Digital papillary adenocarcinoma: a tumour that should be considered in the differential diagnosis of neoplasms involving the digits

Abstract

Digital papillary adenocarcinoma (DPA) is a rare malignant adnexal tumour that occurs almost exclusively in a digital location. Only two case series have been reported previously. To document the clinical and histopathological findings in a series of patients with DPA. Of the 8 patients identified, six were males and two were females, and they were aged between 32 and 76 years at diagnosis. The diagnosis was not clinically suspected in any of the patients, and the tumours were thought to be cysts in four cases. The tumours ranged from 7 mm to 40 mm in size, and were located on the right thumb (n=3), the right middle finger (n = 3) and the left index finger (n = 2). Each tumour exhibited a multinodular growth pattern, with a combination of solid and cystic architecture. Papillary projections were present in many of the cystic spaces. In three cases, some cystic spaces were lined by luminal columnar epithelial cells and underlying myoepithelial cells.
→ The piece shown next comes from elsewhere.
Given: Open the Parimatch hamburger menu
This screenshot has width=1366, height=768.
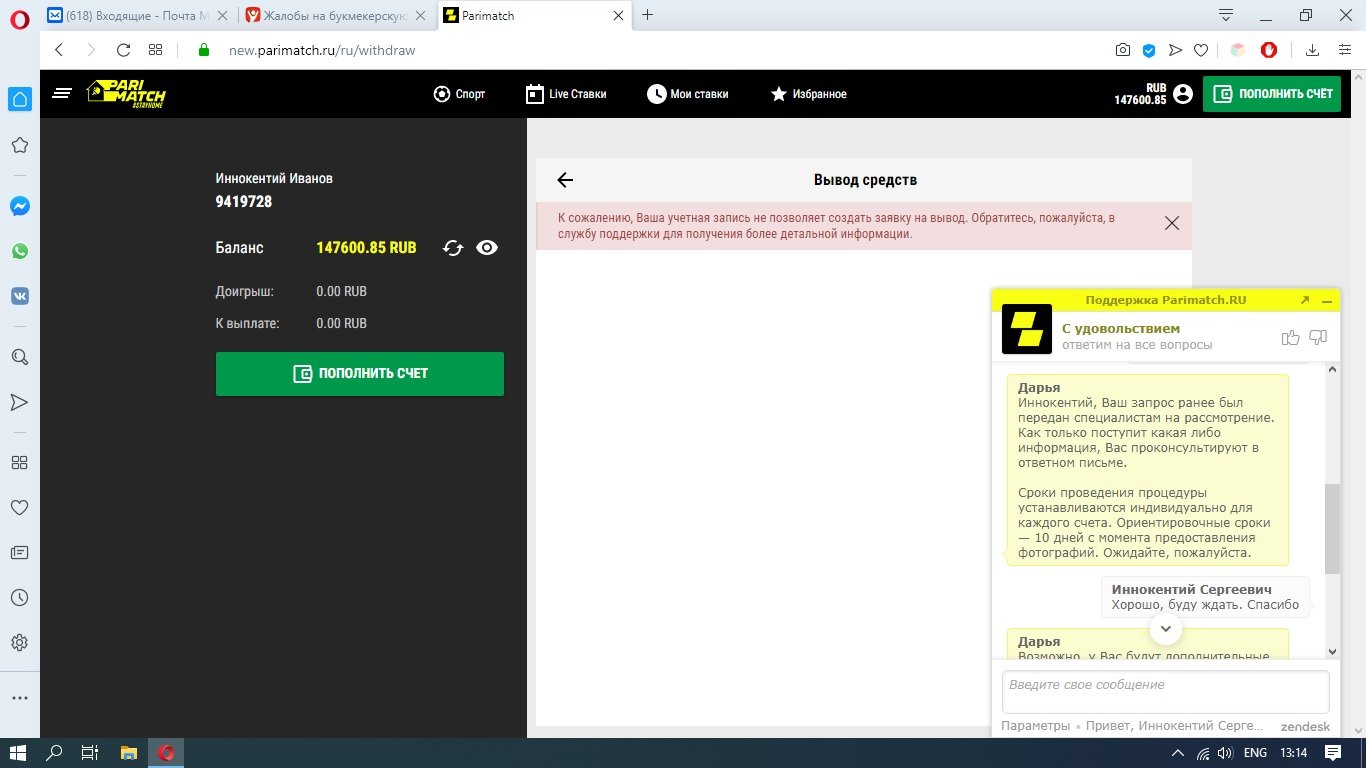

Cytological atypia was generally mild and mitotic activity was low in most cases (median 2 mitoses per mm). Local tumour recurrence occurred in three patients, of whom one subsequently had a digital amputation. No metastases have been identified in the seven patients with known follow-up information. DPA is a rare tumour that should be included in the differential diagnosis of epithelial neoplasms in digital locations. Because of its tendency to recur locally, wide local excision should be performed as definitive initial treatment.